Я спросил, чувствует ли она вину за то, что оставила своих детей. Пенни ответила, что объективно то, что она сделала, было лучше и для нее, и для них. Если бы в шестнадцать лет ей пришлось растить двух детей, она опустилась бы до той жизни, какую вела ее мать. И это было бы кошмаром для детей; она ничего не могла бы дать им как мать-одиночка.
Тут я понял наконец, почему Пенни откладывала разговор о своих близнецах. Ей было стыдно сказать мне, что она не знает, кто их отец. В то время она вела крайне беспорядочную половую жизнь; фактически она была "потаскухой из школьного туалета" (ее выражение), и отцом мог быть любой из десяти парней. Никто в ее нынешней жизни, даже муж, не знал ни о ее прошлом, ни о близнецах, ни о ее школьной репутации — от этого она тоже пыталась убежать.
Пенни закончила сеанс словами:
— Вы единственный человек, который это знает.
— Что Вы чувствуете, рассказывая мне об этом?
— У меня смешанное чувство. Я много думала о том, чтобы рассказать Вам. Я разговаривала с Вами всю неделю.
— Что значит смешанное?
— Страшно, хорошо, плохо, высоко, низко, — выпалила Пенни. Не выдержав обсуждения более тонких чувств, она начала раздражаться. Но потом прислушалась к себе и успокоилась.
— Вероятно, я боюсь, что Вы осудите меня. Я хочу, чтобы во время нашей последней встречи на следующей неделе Вы все еще уважали меня.
— А Вы сомневаетесь в моем уважении?
— Откуда мне знать? Вы только и делаете, что задаете вопросы. Она была права. Мы подошли к концу нашего одиннадцатого сеанса — у меня больше не было времени увиливать.

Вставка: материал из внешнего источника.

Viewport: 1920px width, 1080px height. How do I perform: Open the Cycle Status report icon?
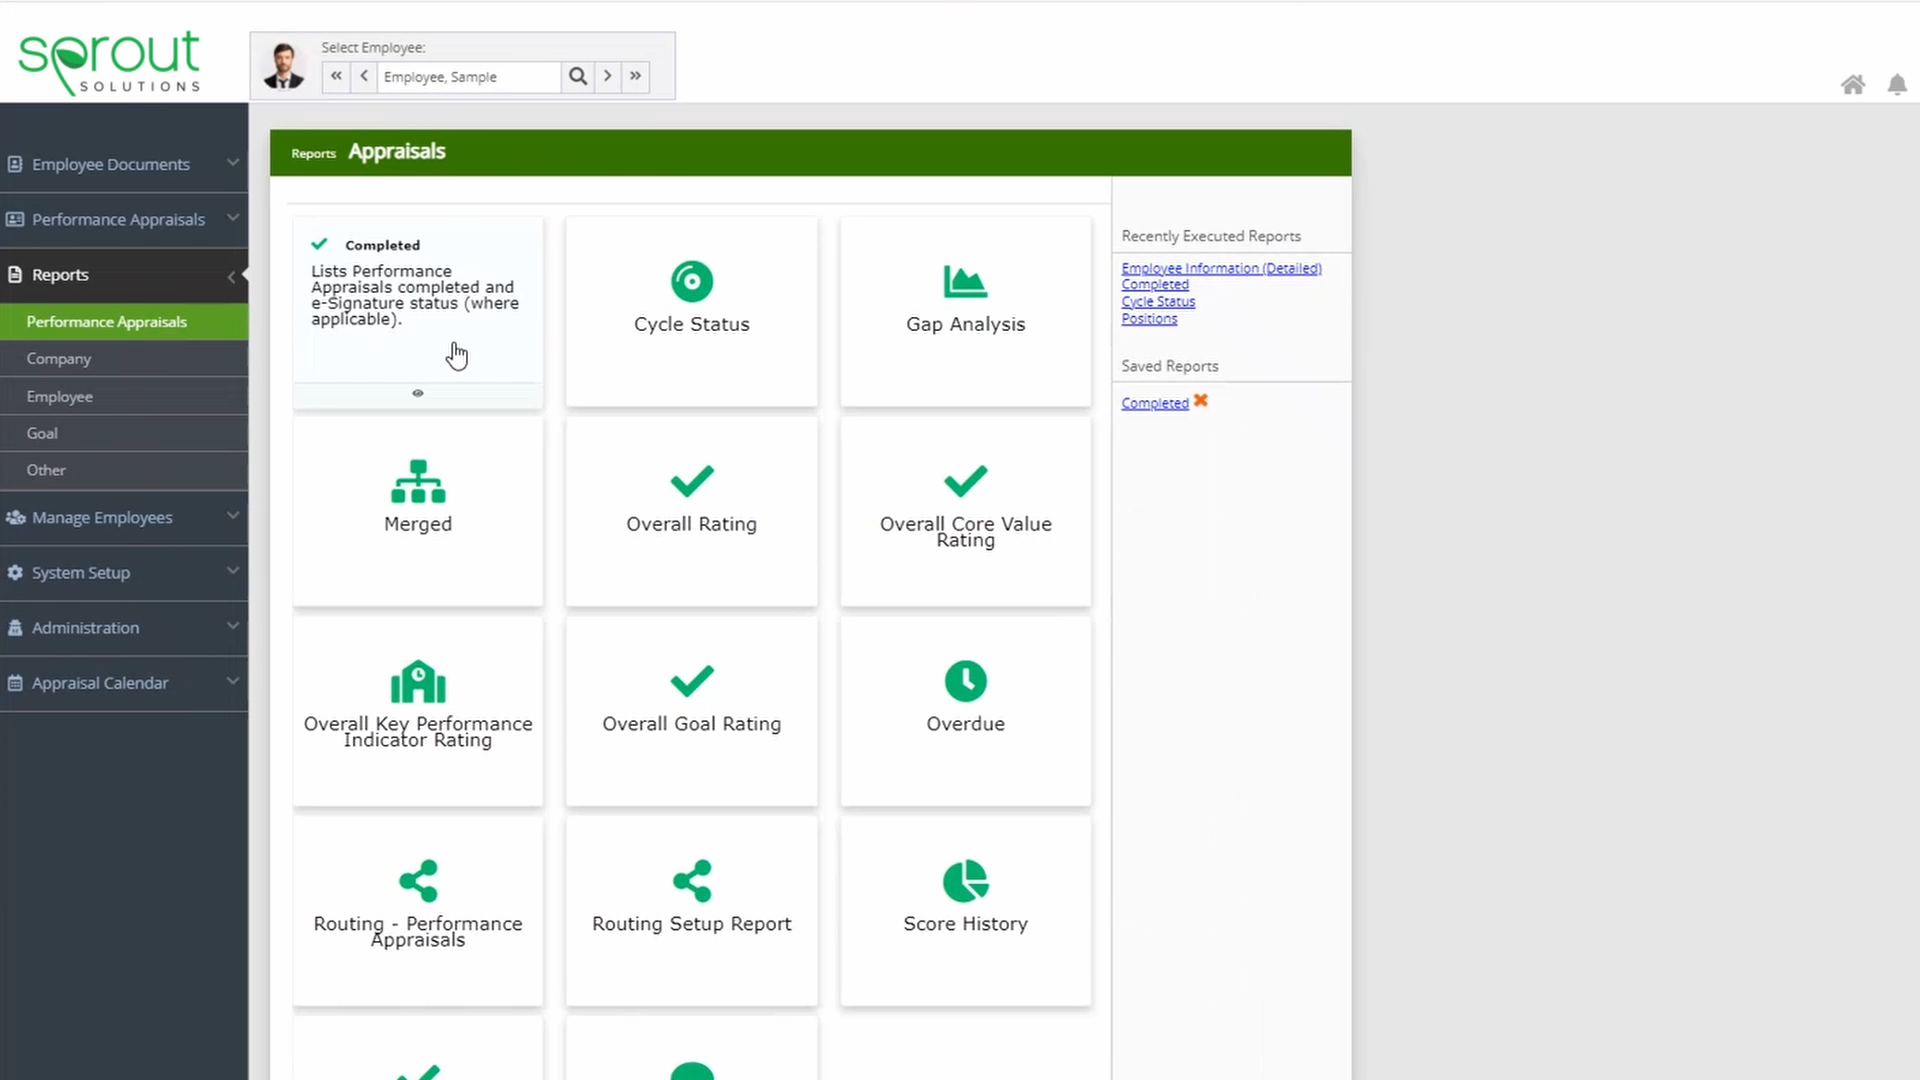pos(691,281)
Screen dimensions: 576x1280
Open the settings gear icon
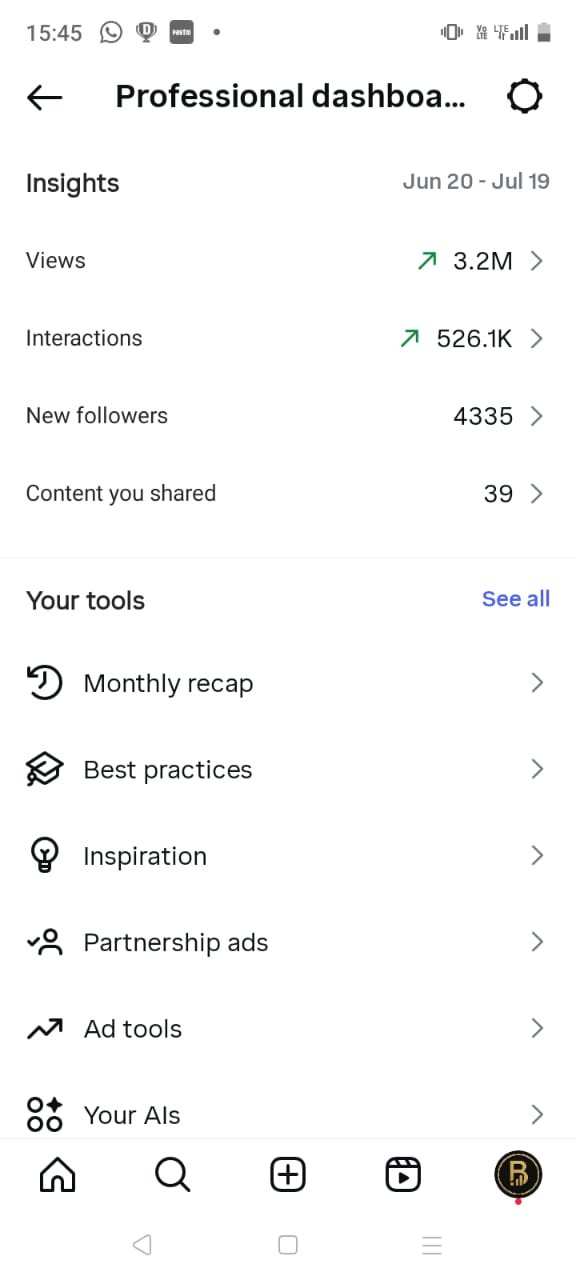525,97
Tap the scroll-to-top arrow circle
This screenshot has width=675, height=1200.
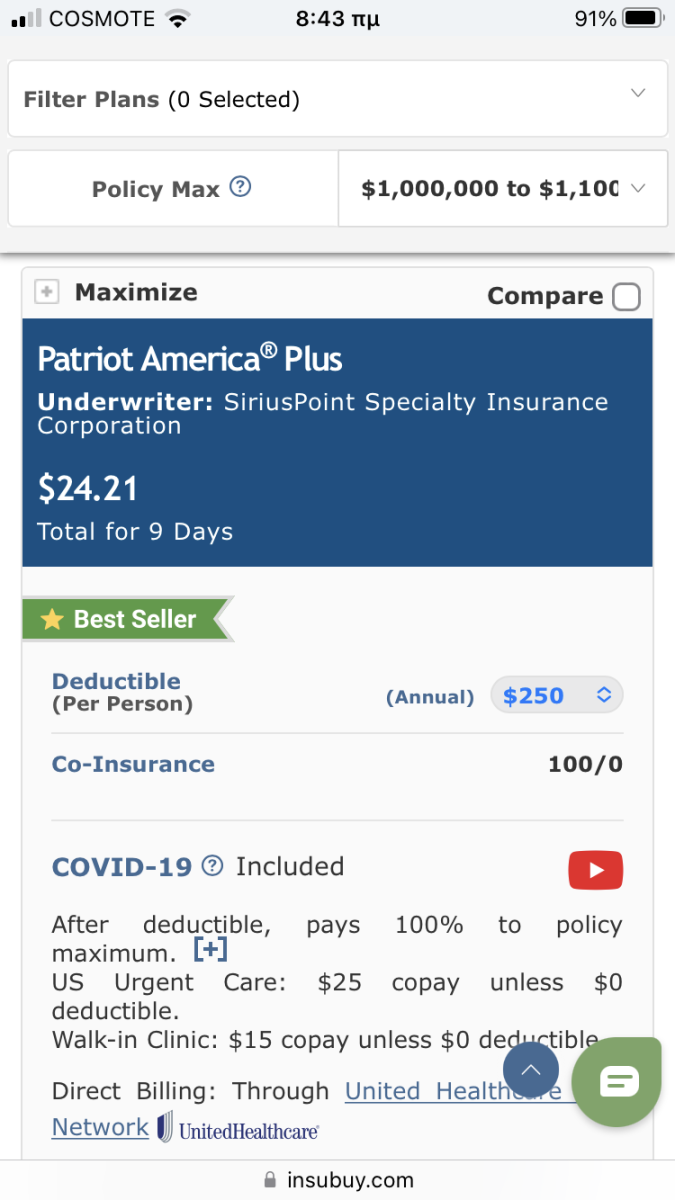coord(531,1070)
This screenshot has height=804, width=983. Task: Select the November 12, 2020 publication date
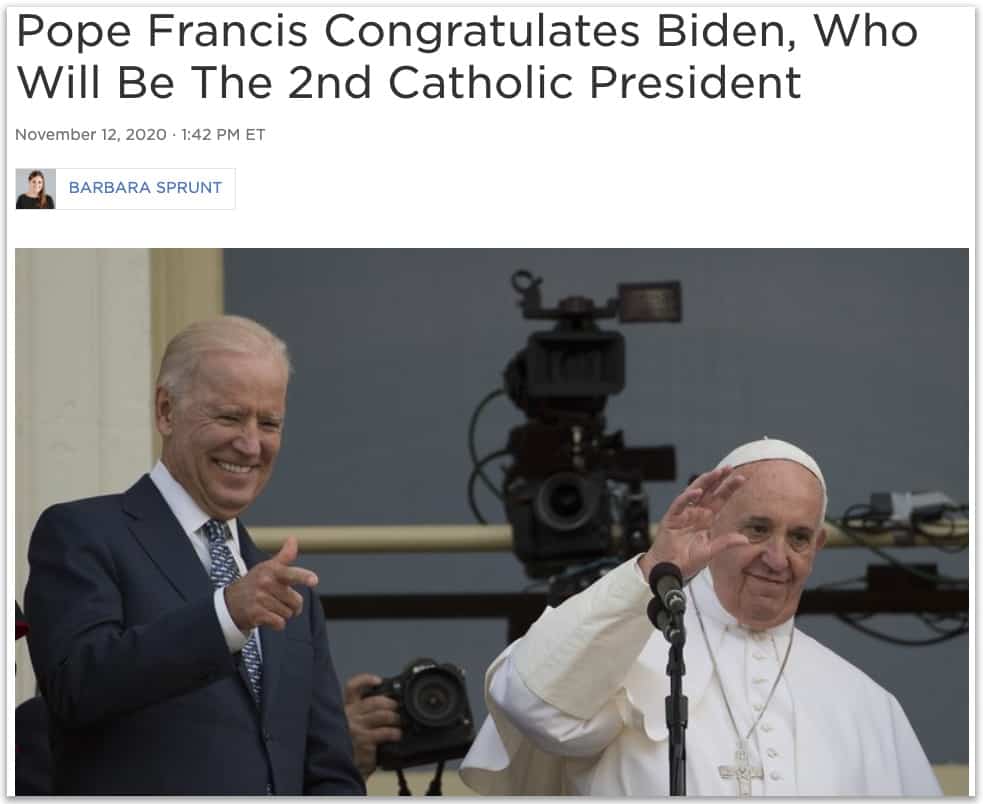91,135
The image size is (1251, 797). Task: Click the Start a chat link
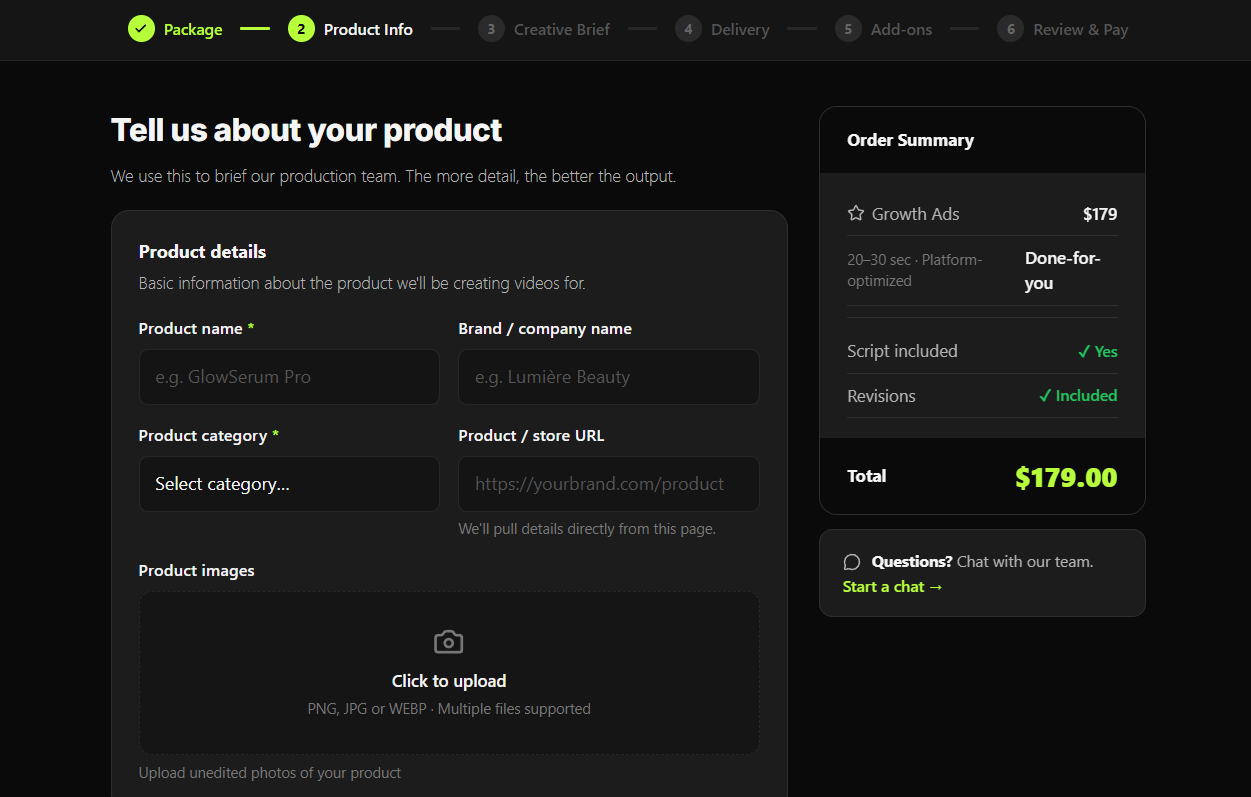point(893,587)
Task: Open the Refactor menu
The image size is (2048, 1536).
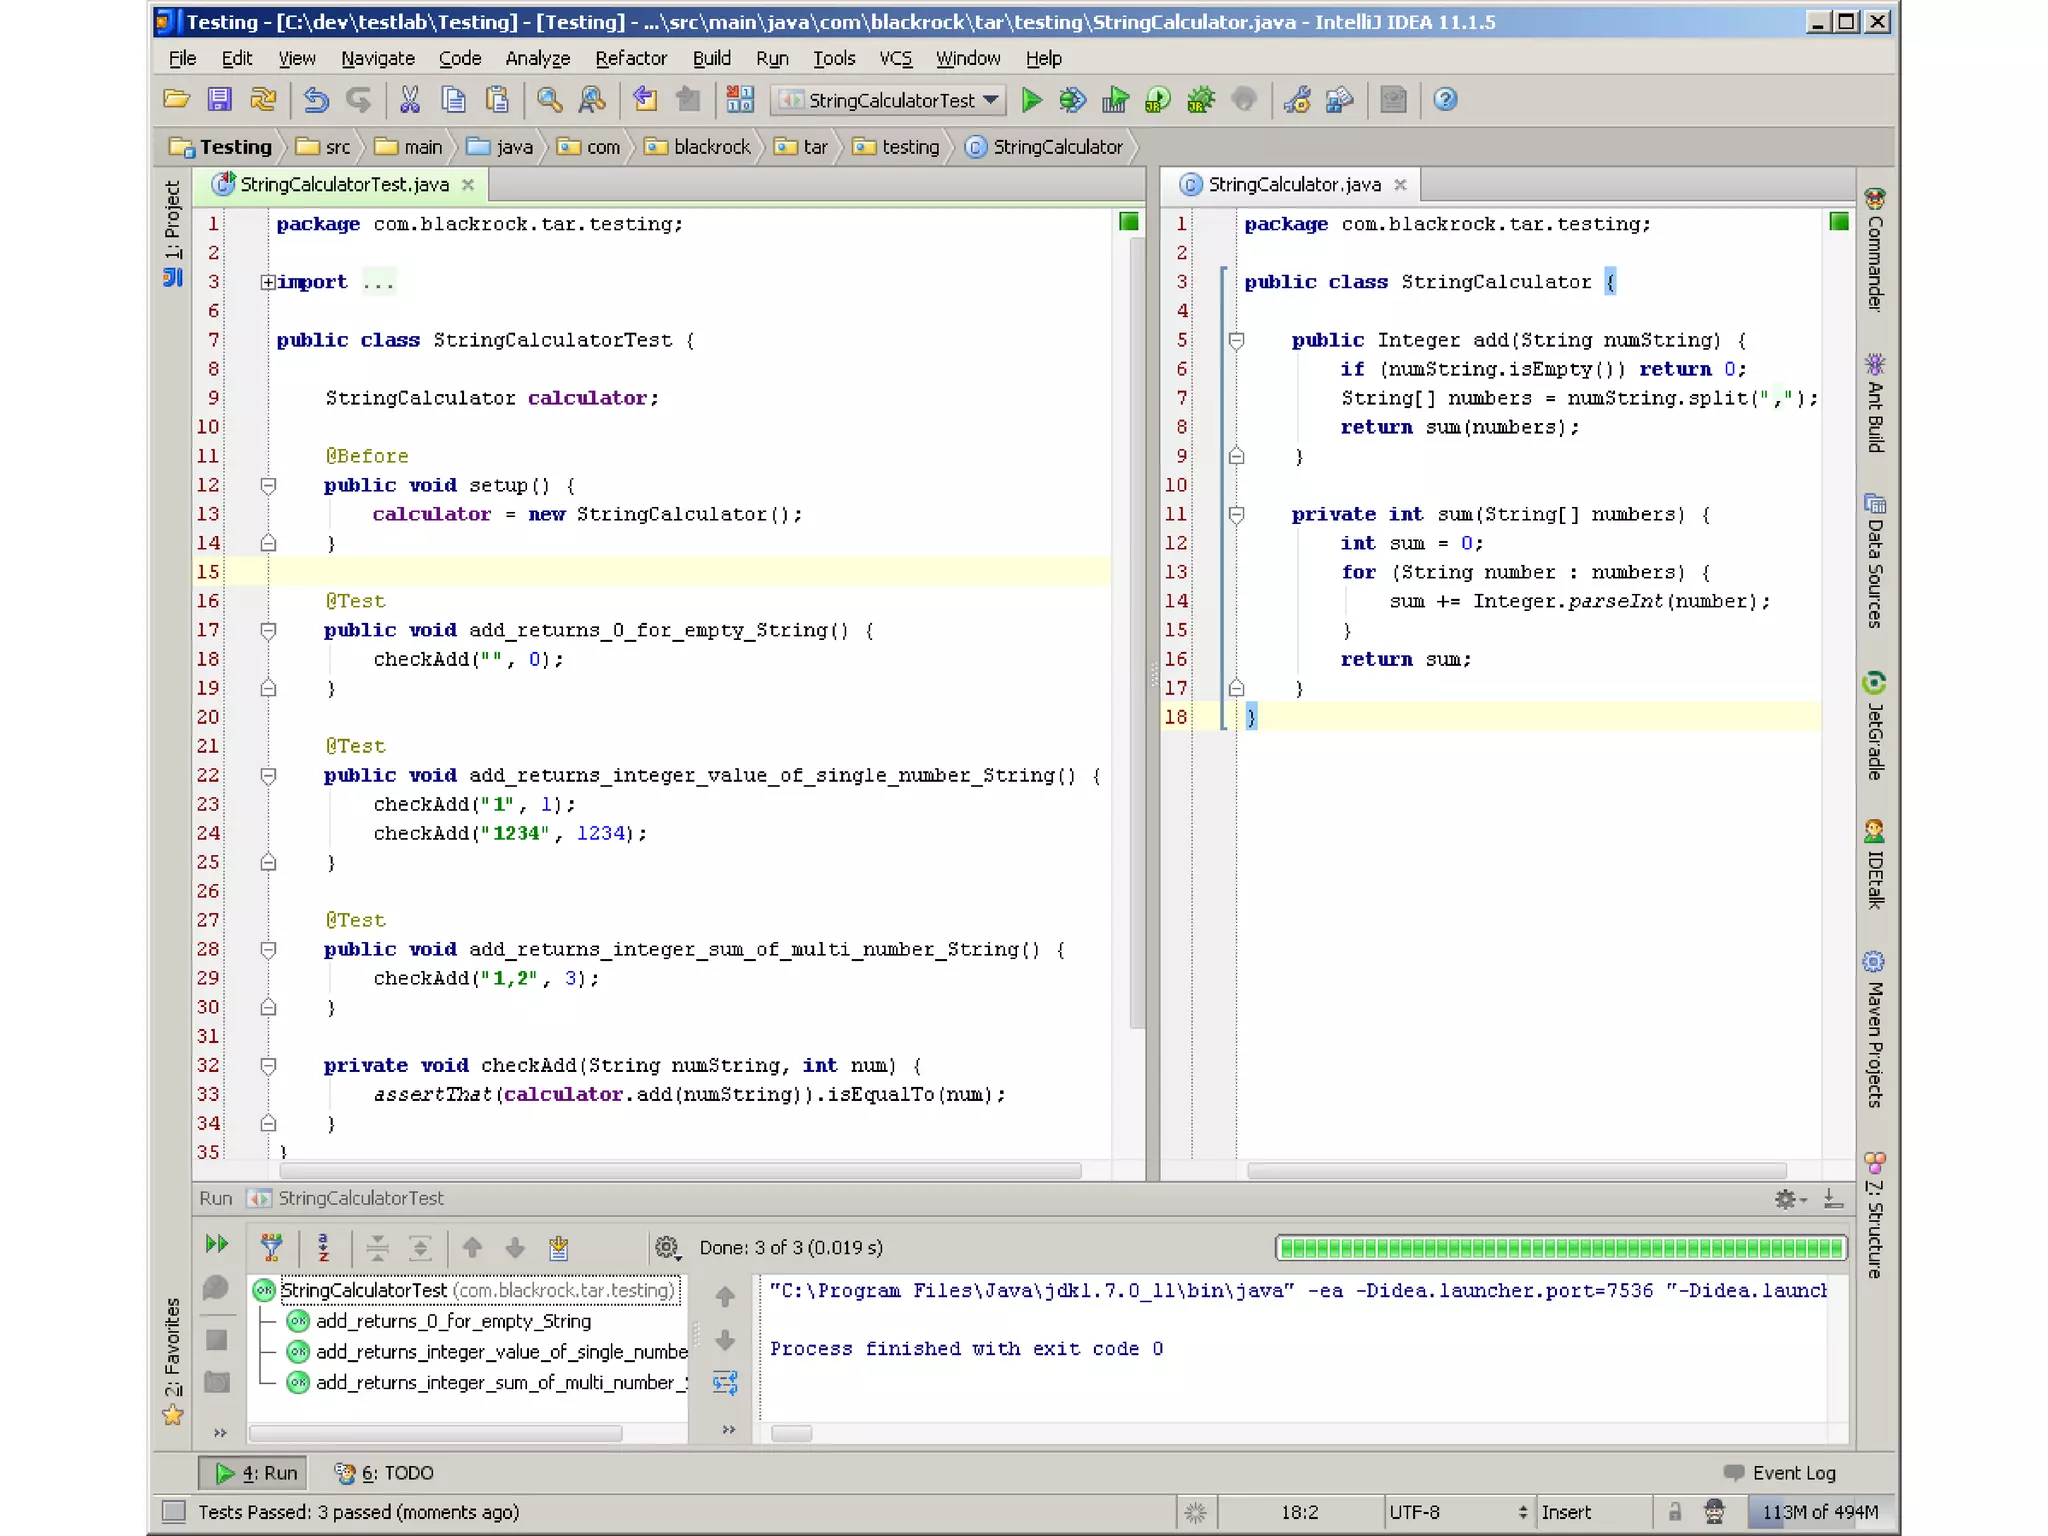Action: coord(630,59)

— Не беспокойтесь об этом, Пенни. Чем больше я узнаю Вас, тем больше Вы мне нравитесь. Я полон восхищения тем, что Вам удалось преодолеть и совершить в жизни.
Пенни разрыдалась. Она показала на часы, напоминая, что наше время истекло, и выскочила из кабинета, прикрыв лицо салфеткой.
Через неделю на нашей последней встрече я узнал, что рыдания продолжались почти всю неделю. По дороге домой после предыдущего сеанса Пенни зашла на кладбище, села напротив могилы Крисси и, как она часто делала, стала оплакивать свою дочь. Но в тот день слезы никак не кончались. Она легла на землю, обняв надгробие Крисси, и рыдала все сильнее и сильнее — уже не только о Крисси, но и обо всех остальных — обо всех, кого она потеряла.
Она оплакивала своих сыновей, их изуродованные жизни, навсегда упущенные годы. Она оплакивала двух потерянных дочерей, которых никогда не знала. Своего отца — каким бы он ни был. Даже свою старую нищую мать и сестер, которых она вычеркнула из своей жизни двадцать лет назад. Но больше всего она оплакивала себя — ту жизнь, о которой мечтала, но которой никогда не имела.
Вскоре наше время истекло. Мы встали, подошли к двери, пожали друг другу руки и расстались. Я наблюдал, как она спускается по лестнице. Она заметила это, повернулась ко мне и сказала:
— Не беспокойтесь обо мне. Со мной все будет хорошо. Помните, — она показала на серебряную цепочку у себя на шее — я всегда была ребенком со своим ключом.